# SOURCE DOCUMENT start

Correctness: To my best efforts, the analysis seems correct apart from one key step: In line 105 in the appendix (proof of lemma 6): Firstly, it would be better if the second inequality for \tilde(Q)^\pi derivation is expanded on with all missing steps. There is much addition subtraction going on here and needs clear writing. Mainly, in the next step, the first term clearly gives \hat{Q}^\pi. How is the next term in second equality 0? In effect, how is the third equality derived? This is a key step and if incorrect would invalidate the whole paper.
Clarity: Overall, the paper is well written apart from clear discussion of how this work differs from previous results and analysis approaches.
Relation to Prior Work: As described previously, attribution to previous work is a key issue with the current paper and needs improvement.
Reproducibility: Yes
Additional Feedback:
Summary and Contributions: This paper studies the sample complexity problem in reinforcement learning. The authors show that a near-optimal solution to the MDP can be learned by a plug-in solver with O(K/((1-gamma)^3*eps^2)) samples, which can be done efficiently. The main result of the paper depends crucially on some assumptions, such as the linear model representation assumption and the anchor-state assumption.
Strengths: In many cases, when learning a solution to an MDP, the learner only has access to samples of how the states transition among one another. Thus the topic of sample complexity in the reinforcement learning domain is important and worth investigation. The paper is nicely written and easy to follow. The results look interesting and solid. The main result matches a lower bound in a previous lower bound, closing the gap in sample complexity in this setting.
Weaknesses: But of course, such results depends on some strong assumptions. They require that the MDP has a linear transition model that depends on features of states and actions. An other assumption is the anchor-state assumption. With such assumptions, the MDP problem becomes very well-structured, and thus the samples needed to learn a good solution can be greatly reduced. These assumptions would definitely make the results inapplicable to many problems. Another issue is that the authors assume that the learner has access to a generative model for state transition function. I am not sure if this is realistic.
Correctness: The claims and results look correct to me. But I did not check all the proof details.
Clarity: The paper is well-organized and nicely written.
Relation to Prior Work: The paper clearly discussed how it is related to and how it is different from previous works.
Reproducibility: Yes
Additional Feedback: To summarize, although the paper makes some strong assumptions, I think it is still a nice paper from a theoretic point of view. It is expected that the MDP is easier to solve when it has nice structures, and this paper can tell us how to make use of the linear structure of the MDP. Minor: 1. Line 45, page 2, "an near ..." -> "a near ..." 2. Line 169, page 5, "an probability ..." -> "a probability ..." After author response: The authors argue that the assumptions are not very strong because it is general. But being general does not make it weak. To achieve similar performances of non-linear models, we may need to add many more features, making the model complicated again. But I understand that analyzing a non-linear model could be much more challenging, and that may be why linear assumptions are commonly used. My score remains unchanged after reading other reviewers' comments and the author response.

# SOURCE DOCUMENT end
# DATASET SECTION start

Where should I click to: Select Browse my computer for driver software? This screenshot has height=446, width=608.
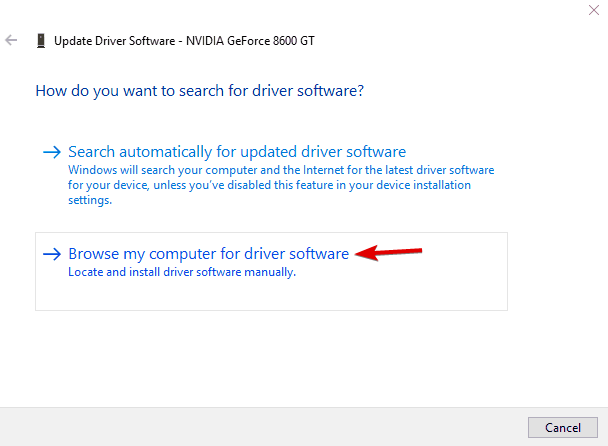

# DATASET SECTION end

> [INSTRUCTION]: Return the part of the paper review that runs from "Weaknesses: But of" to "from previous works.", copied word for word.

> [REPLY]:
Weaknesses: But of course, such results depends on some strong assumptions. They require that the MDP has a linear transition model that depends on features of states and actions. An other assumption is the anchor-state assumption. With such assumptions, the MDP problem becomes very well-structured, and thus the samples needed to learn a good solution can be greatly reduced. These assumptions would definitely make the results inapplicable to many problems. Another issue is that the authors assume that the learner has access to a generative model for state transition function. I am not sure if this is realistic.
Correctness: The claims and results look correct to me. But I did not check all the proof details.
Clarity: The paper is well-organized and nicely written.
Relation to Prior Work: The paper clearly discussed how it is related to and how it is different from previous works.